What is a bridge loan and why would you need one? Sometimes the closing date for the home you are selling does not match that of the home you are buying for some reason. We are not going to get into the reasons here. Suffice to say that if the closing date of the property you are buying is prior to that of the one you are selling, you will need what is known as a bridge or interim loan. Basically, the amount of the bridge loan is actually the total down payment excluding the deposit, because the loan provider is giving the rest of the mortgage money as an advance on the property purchase. The actual bridge loan amount is calculated taking into account the interest rate set by the loan provider, the prime rate, and the number of days you will need the loan for (covering the buy/ sell gap) multiplied by 365 to get the per day cost. If you are going to need a loan for a period greater than 45 days, the lender will usually ask that you provide some kind of collateral. Sometimes a collateral mortgage will be required.

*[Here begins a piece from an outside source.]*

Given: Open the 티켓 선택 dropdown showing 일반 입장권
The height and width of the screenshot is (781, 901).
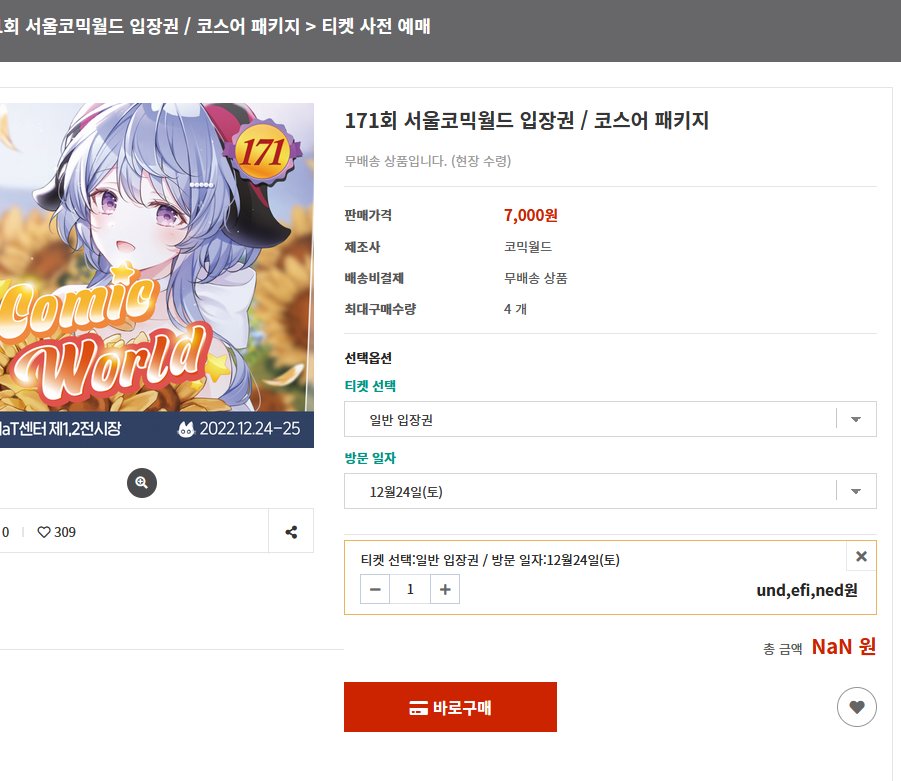Looking at the screenshot, I should point(610,420).
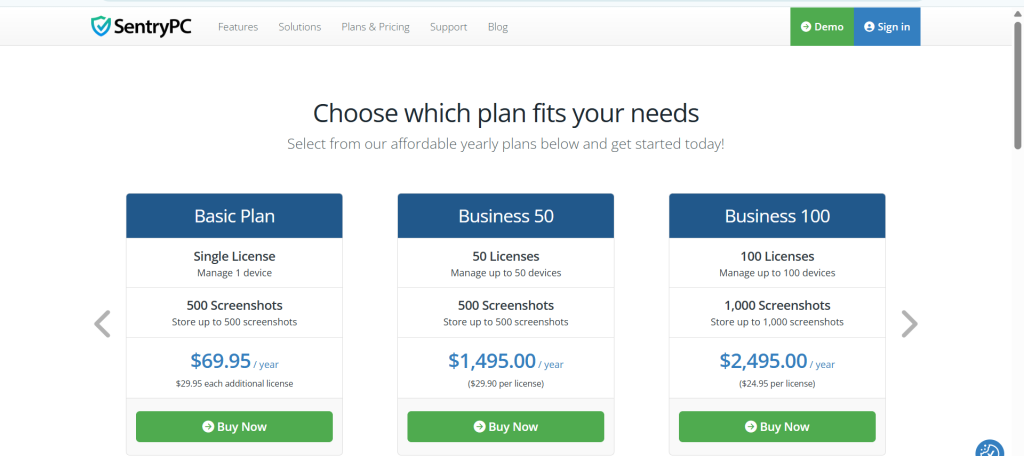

Bridge loans are available for both residential and commercial properties. In some cases, even loans to complete construction are available. Canadian lenders offer some very competitive rates on loans of this type.
Bridge financing is also available for representatives of the small and medium-size business sectors. This works by building on the equity in the home or property. A bridge loan is convenient because it lets people take their business to the next level. These loans are available both short-term, long-term, or as a credit line or a second mortgage.
Bridge loans come with a degree of flexibility, meaning that they may be open or closed. With open bridge loans, the payoff date is fixed while with closed ones, the loan is offered for a certain timeframe.
Truth be told, few people manage to do without a bridge loan. It is somehow too nice and tidy to sell your old property and buy your new one at the exact same time, or even have one follow the other. Bridge loans cover the down payment balance, the respective sales tax, all mortgage insurance costs, legal fees, land transfer fees, appraisal or inspection fees. If you are buying a property that was just built, you have to pay utility installation costs, paving, a home warranty enrollment fee, and damage deposits. You cannot do without a bridge loan unless you have some money set aside or a credit line.
On the downside, bridge loan interest rates are usually higher than those on credit lines (secured) and are between 1 and 3 per cent above the bank's prime lending rate. Fees to be paid are not limited to the ones above. There may be an origination fee in addition to the appraisal fee. Your financial institution may charge you a title fee and an escrow fee as well. In fact, fees may be quite hefty, depending on the amount of the loan, and you may be looking at close to $2,000 in fees.
Naturally, you have to be able to pay the loan back, be it through the liquidation of some assets or using your cash flow or both. The ratio between your monthly payment and gross income should not be above 35 percent. Exceptions are when you have significant liquid assets to sell and pay your loan back and when the LTV or loan-to-value is low. In the typical case, the LTV should not be above 80 percent for a residential property and above 65 percent for a commercial one, with this being based on the appraised value.